以下の各項目の各行を、空行を除いて一行ずつ文字列とするJSONリストにまとめてください。すべての項目を対象とします。

データ抜粋
►

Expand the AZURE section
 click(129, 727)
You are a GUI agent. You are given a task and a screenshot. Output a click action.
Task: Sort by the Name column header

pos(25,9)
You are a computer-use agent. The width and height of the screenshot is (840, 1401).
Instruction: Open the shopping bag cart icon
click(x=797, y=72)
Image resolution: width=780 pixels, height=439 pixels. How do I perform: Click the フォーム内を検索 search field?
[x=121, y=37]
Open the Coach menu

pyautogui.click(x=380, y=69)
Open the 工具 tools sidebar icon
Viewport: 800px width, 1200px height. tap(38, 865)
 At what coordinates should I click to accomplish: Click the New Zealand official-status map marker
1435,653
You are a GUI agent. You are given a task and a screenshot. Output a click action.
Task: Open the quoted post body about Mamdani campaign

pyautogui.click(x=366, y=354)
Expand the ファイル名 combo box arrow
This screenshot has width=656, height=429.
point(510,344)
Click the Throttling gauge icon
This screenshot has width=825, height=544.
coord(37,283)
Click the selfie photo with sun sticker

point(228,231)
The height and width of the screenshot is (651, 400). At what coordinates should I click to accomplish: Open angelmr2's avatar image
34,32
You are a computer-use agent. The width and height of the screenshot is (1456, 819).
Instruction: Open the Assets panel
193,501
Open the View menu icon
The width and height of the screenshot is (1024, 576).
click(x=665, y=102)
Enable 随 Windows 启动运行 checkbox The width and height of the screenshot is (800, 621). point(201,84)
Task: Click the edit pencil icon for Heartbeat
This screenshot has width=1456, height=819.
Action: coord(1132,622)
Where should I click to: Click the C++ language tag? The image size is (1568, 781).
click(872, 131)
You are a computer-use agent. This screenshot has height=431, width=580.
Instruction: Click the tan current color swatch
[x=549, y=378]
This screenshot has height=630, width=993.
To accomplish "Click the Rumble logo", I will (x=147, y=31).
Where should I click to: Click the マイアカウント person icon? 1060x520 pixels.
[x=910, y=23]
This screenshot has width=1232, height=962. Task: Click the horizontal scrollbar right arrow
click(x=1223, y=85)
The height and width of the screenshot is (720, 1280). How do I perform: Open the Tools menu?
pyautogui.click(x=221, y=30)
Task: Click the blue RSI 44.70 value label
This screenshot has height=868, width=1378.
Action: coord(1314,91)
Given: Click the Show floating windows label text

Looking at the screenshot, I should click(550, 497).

◄

解答
[
  "Expand the AZURE section",
  " click(129, 727)",
  "You are a GUI agent. You are given a task and a screenshot. Output a click action.",
  "Task: Sort by the Name column header",
  "pos(25,9)",
  "You are a computer-use agent. The width and height of the screenshot is (840, 1401).",
  "Instruction: Open the shopping bag cart icon",
  "click(x=797, y=72)",
  "Image resolution: width=780 pixels, height=439 pixels. How do I perform: Click the フォーム内を検索 search field?",
  "[x=121, y=37]",
  "Open the Coach menu",
  "pyautogui.click(x=380, y=69)",
  "Open the 工具 tools sidebar icon",
  "Viewport: 800px width, 1200px height. tap(38, 865)",
  " At what coordinates should I click to accomplish: Click the New Zealand official-status map marker",
  "1435,653",
  "You are a GUI agent. You are given a task and a screenshot. Output a click action.",
  "Task: Open the quoted post body about Mamdani campaign",
  "pyautogui.click(x=366, y=354)",
  "Expand the ファイル名 combo box arrow",
  "This screenshot has width=656, height=429.",
  "point(510,344)",
  "Click the Throttling gauge icon",
  "This screenshot has width=825, height=544.",
  "coord(37,283)",
  "Click the selfie photo with sun sticker",
  "point(228,231)",
  "The height and width of the screenshot is (651, 400). At what coordinates should I click to accomplish: Open angelmr2's avatar image",
  "34,32",
  "You are a computer-use agent. The width and height of the screenshot is (1456, 819).",
  "Instruction: Open the Assets panel",
  "193,501",
  "Open the View menu icon",
  "The width and height of the screenshot is (1024, 576).",
  "click(x=665, y=102)",
  "Enable 随 Windows 启动运行 checkbox The width and height of the screenshot is (800, 621). point(201,84)",
  "Task: Click the edit pencil icon for Heartbeat",
  "This screenshot has width=1456, height=819.",
  "Action: coord(1132,622)",
  "Where should I click to: Click the C++ language tag? The image size is (1568, 781).",
  "click(872, 131)",
  "You are a computer-use agent. This screenshot has height=431, width=580.",
  "Instruction: Click the tan current color swatch",
  "[x=549, y=378]",
  "This screenshot has height=630, width=993.",
  "To accomplish \"Click the Rumble logo\", I will (x=147, y=31).",
  "Where should I click to: Click the マイアカウント person icon? 1060x520 pixels.",
  "[x=910, y=23]",
  "This screenshot has width=1232, height=962. Task: Click the horizontal scrollbar right arrow",
  "click(x=1223, y=85)",
  "The height and width of the screenshot is (720, 1280). How do I perform: Open the Tools menu?",
  "pyautogui.click(x=221, y=30)",
  "Task: Click the blue RSI 44.70 value label",
  "This screenshot has height=868, width=1378.",
  "Action: coord(1314,91)",
  "Given: Click the Show floating windows label text",
  "Looking at the screenshot, I should click(550, 497)."
]